Intermoney | The monetary policy meeting of the ECB on September 13th will reaffirm the path sketched out in June and ratified in the last meeting in July. At the beginning of the summer, Draghi already communicated the subordination of the strategy to the fact that the data was confirming the expectations for inflation, which would lead to a deceleration of the monthly rhythm of net purchase of assets of 15 million euros. After meeting, the July meeting was a procedure which served to make the message clearer, and to insist on the rollover of matured assets linked to the QE portfolio and dispel doubts about rises in interest rates, which will not happen before the summer of 2019, at the earliest.
In tomorrow’s meeting the route map already sketched out will continue and Draghi will confirm the expansion of purchases in the period of three months, from September to December of 15 billion euros compared to the current 30 billion euros. The Italian is known for his subtle play with words and ability to handle any type of event, so that he will not stop to remind us that the ECB programme is flexible when confronted by unexpected situations, which will mean that the “ammunition” will be ready for any surprises.

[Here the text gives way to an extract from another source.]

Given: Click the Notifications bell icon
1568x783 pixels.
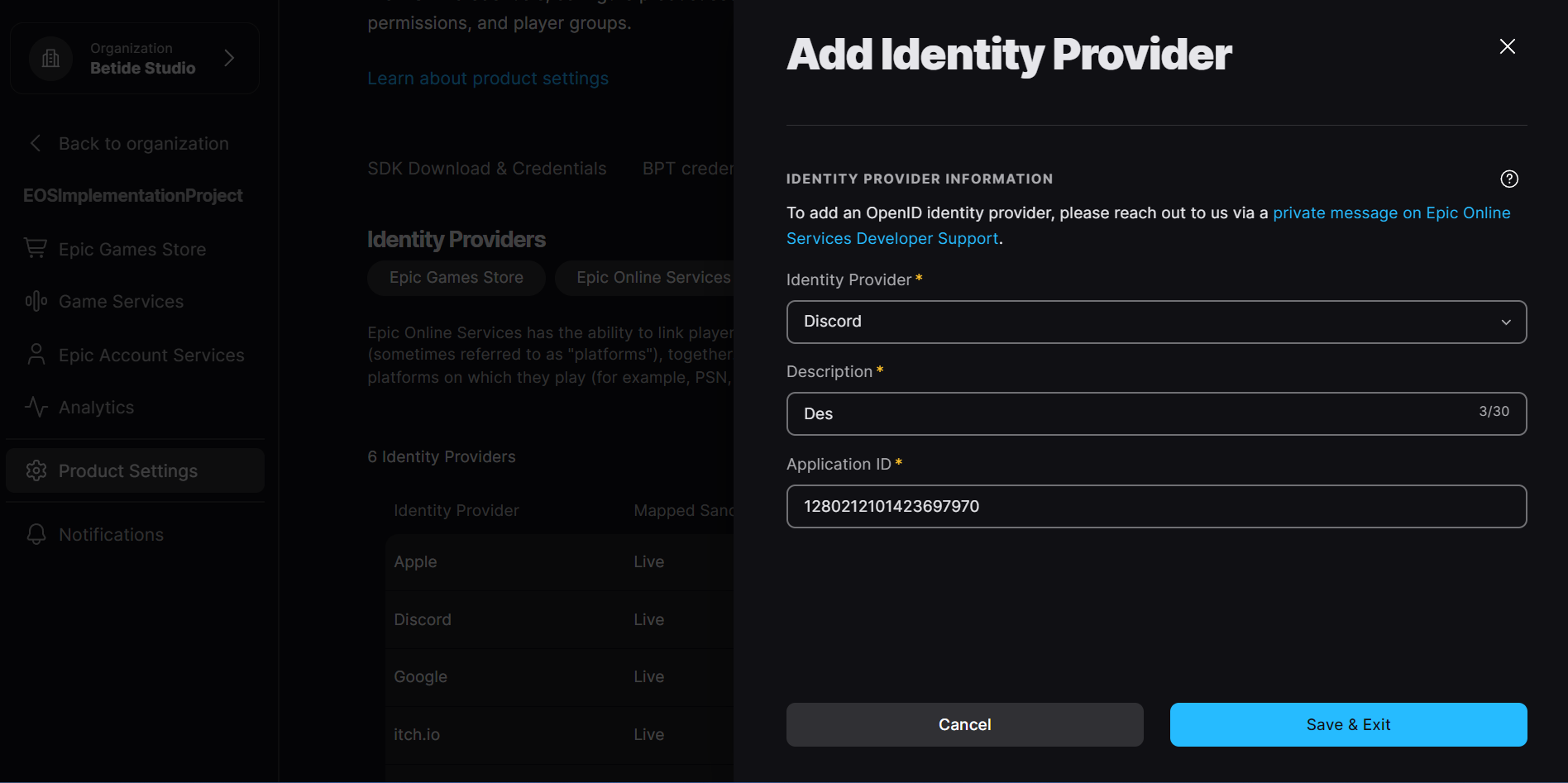Looking at the screenshot, I should point(36,534).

The subordination of the ECB´s future steps to the convergence of inflation with its target has been a constant in Draghi´s press conferences, but inflation has not met its targets which is why assets purchases have been maintained (albeit at a slower rhythm) and the focus put in 2019 to effect the first rises in interest rates. Although the preliminary estimates for CPI in August reflects a rate of 2% p.a. in the Eurozone as a whole, underlying prices decelerated one tenth to 1.2% p.a, in the same month.

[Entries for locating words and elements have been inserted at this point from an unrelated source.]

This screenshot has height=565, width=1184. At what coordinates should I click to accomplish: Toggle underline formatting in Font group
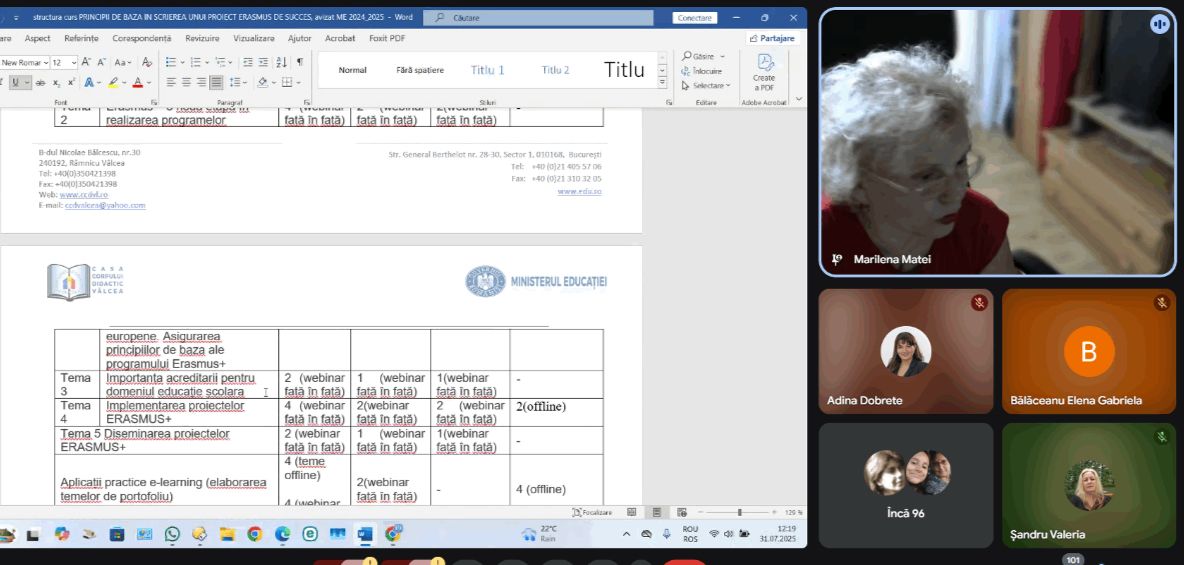tap(17, 83)
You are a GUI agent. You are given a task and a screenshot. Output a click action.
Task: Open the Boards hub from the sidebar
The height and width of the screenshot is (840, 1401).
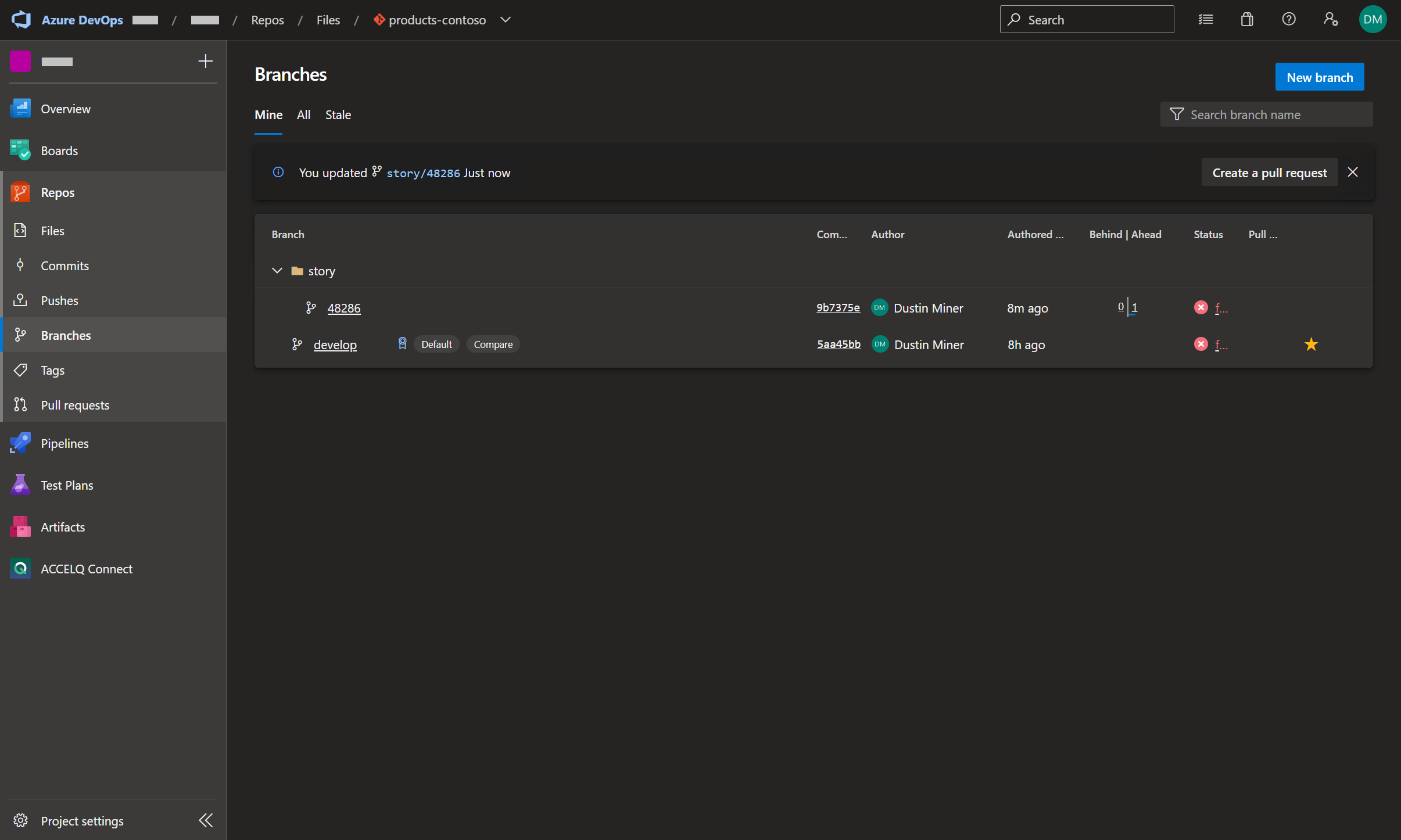coord(59,151)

Nevertheless, the ECB will not modify its plans unless it has clearer indications of moderation, to the extent that the data undermines the confidence in Frankfurt in convergence with the target; and this is shown by the price projections of the entity. Overall, the inflation forcasts Will remain without change and, if there is any nuance, it will come from the rises in oil prices and the greater weakness of the Euro, given that the exchange rate for the currency in June settled at 1.18-1.20 euros/dollar.
Regarding activity, the ECB is very conscience of the risks to consumption, as the data has been warning and as has warned Draghi himself in the past. The “just in case” is often raised by the Italian given that he has pointed out before that, in the event of a prolonged more modest performance in some economies, this would affect the figures in Q218. This could leade the ECB to lightly correct downwards the projections for 2018 and 2019 (2.1% and 1.9% respectively) because of the carry-over effect. Then, there would be some corrections which would agree with the consideration of the weaker indicators which have recently seen light.
The other interesting part will be the roll-over of matured assets in the portfolio linked to QE. Here, Draghi will insist in the roll-over during a prolonged period, stressing, in particular, “during the time which is necessary”. Draghi is unwilling to “burn his fingers” and will be clear on a question that has caused interest in previous meetings. In IM we have already pointed out that the most important that the ECB must transmit is the reaffirmation and confidence in the guidance which has been offered since June so as not to generate harmful speculation and unfavourable noise.